Abmahnung



Die Abmahnung

Der Zweck einer Abmahnung

Die Abmahnung ist ein Weg um auf vertragswidriges Verhalten hinzuweisen und mit der Verhaltensregel zu verknüpfen dieses in der Folge zu unterlassen. Eine Abmahnung kann einerseits durch den Arbeitnehmer oder andererseits durch den Arbeitgeber erfolgen. In der Mehrzahl der Fälle mahnt jedoch der Arbeitgeber ab, denn wenn sich Arbeitnehmer nicht an die vertraglichen Pflichten halten, dient die Abmahnung als Disziplinarmaßnahme.

Eine Abmahnung ist dabei von anderen Disziplinarmaßnahmen, durch eine ihrer wichtigsten Eigenschaften, signifikant zu differenzieren. Im Unterschied zu Ermahnung, Belehrung und Co wohnt der Abmahnung, neben der Rüge- und Beweissicherungsfunktion, zusätzlich eine Warnfunktion inne. Diese droht unmissverständlich an, dass der Abgemahnte mit einer Kündigung des Arbeitsverhältnisses rechnen muss, wenn er sein vertragswidriges Verhalten wiederholt. Und bitte beachten: Droht eine Disziplinarmaßnahme mit einer Kündigung, ist es arbeitsrechtlich gesehen eine Abmahnung.

Abmahnung erhalten – was nun?

Um auf eine Abmahnung zu reagieren, gibt es zahlreiche Optionen. Abgemahnte können eine Gegendarstellung verfassen, um der Abmahnung zu widersprechen, einfach nichts tun, prüfen, ob ein Anspruch auf Rücknahme aus der Personalakte besteht oder den Betriebsrat einschalten.
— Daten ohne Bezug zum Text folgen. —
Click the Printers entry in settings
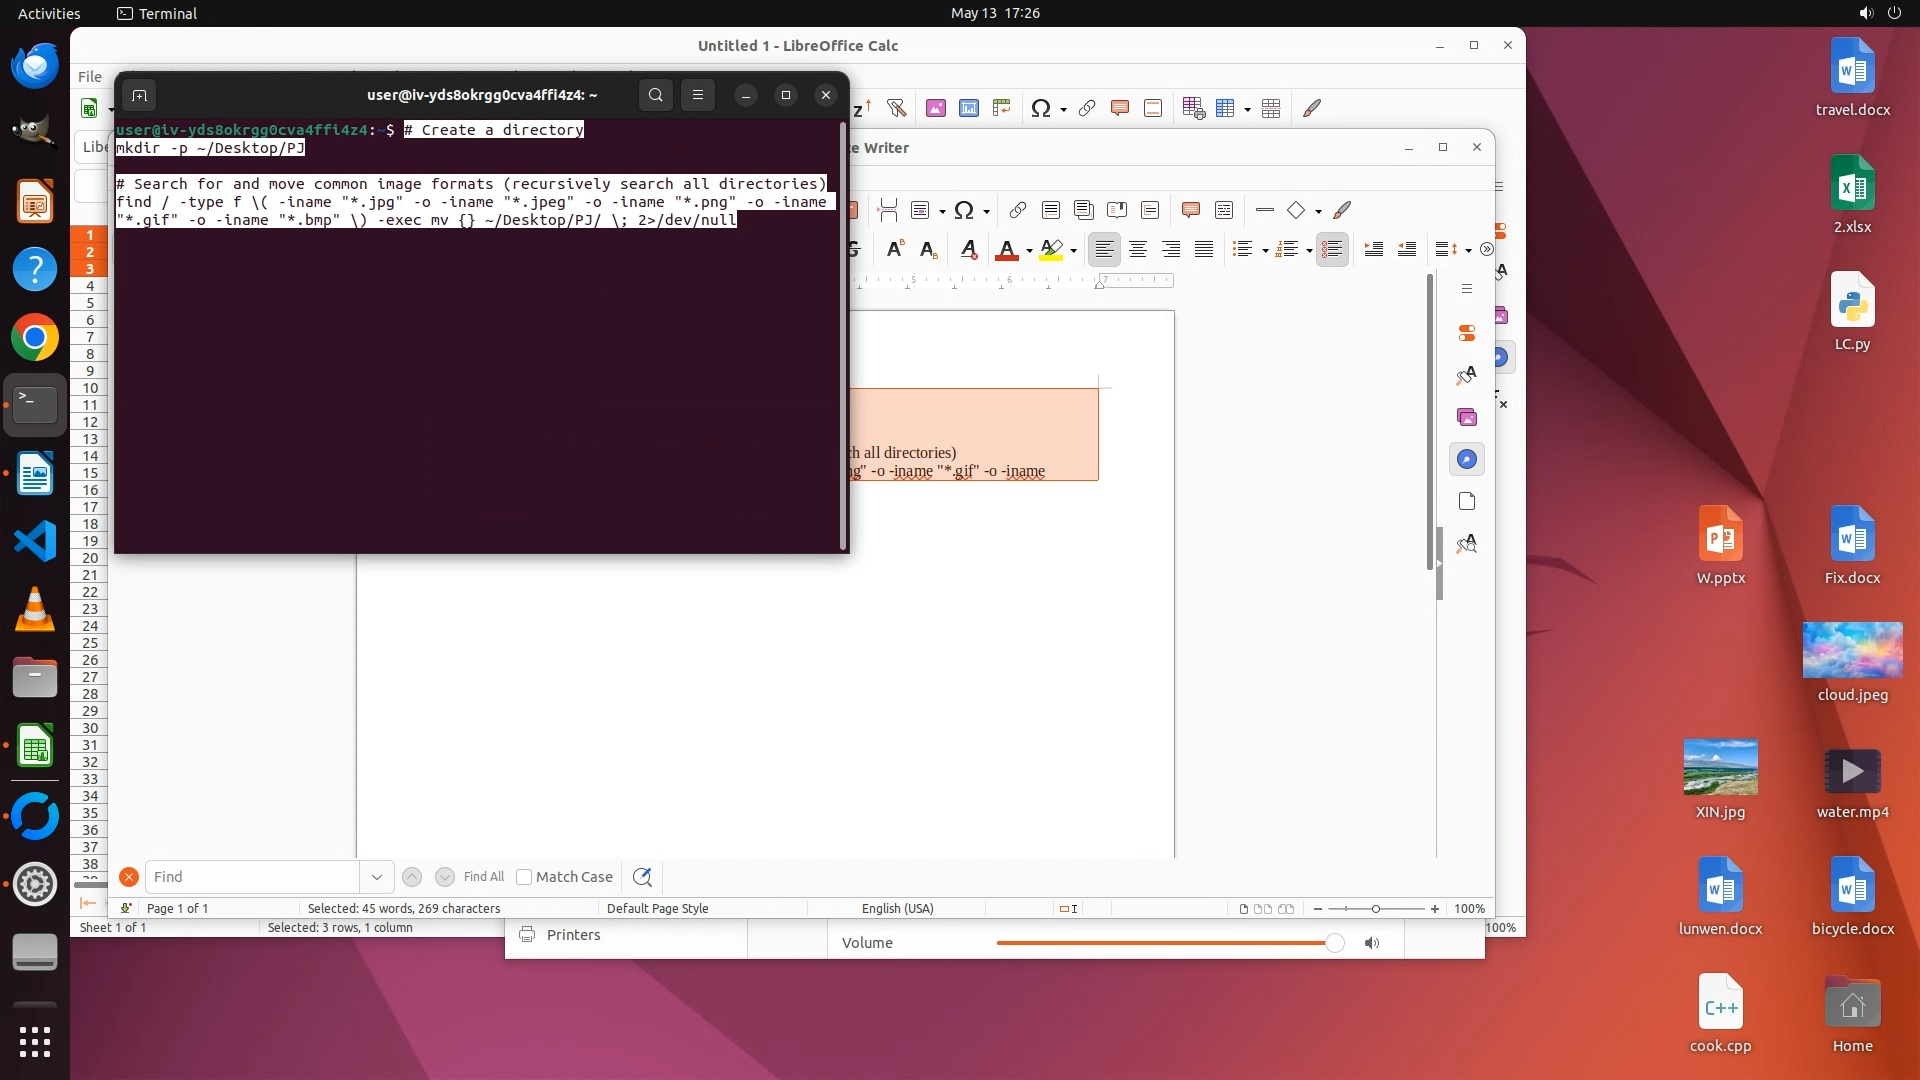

Eine vorschnelle Stellungnahme sollte der Abgemahnte jedoch vermeiden, denn es ist weder hilfreich, impulsiv zu widersprechen, noch die erhobenen Vorwürfe zu bestätigen. Generell wird es nicht schaden, zu zeigen, dass man sich mit den Kritiken auseinandersetzt.

Häufig wird geraten, gegen erhaltene Abmahnungen zu klagen, dabei gibt es durchaus Fälle, in denen es besser ist, nichts zu unternehmen. Eine unzweifelhaft zu Unrecht erteilte Abmahnung, kann bei einem möglichen Prozess auf dem Arbeitsgericht, als Joker gezogen werden.

Wie die angemessenste Gegenmaßnahme auf eine Abmahnung aussieht, hängt von den individuellen Umständen ab. Empfindet der Arbeitnehmer eine Abmahnung als begründet, braucht er sein vertragswidriges Verhalten nur abzustellen. Sind die Dinge unklarer, lohnt es sich, externen Rat zu nutzen – bei innerbetrieblichem Hintergrund vom Betriebsrat, in allen anderen Fällen von einem Fachanwalt für Arbeitsrecht.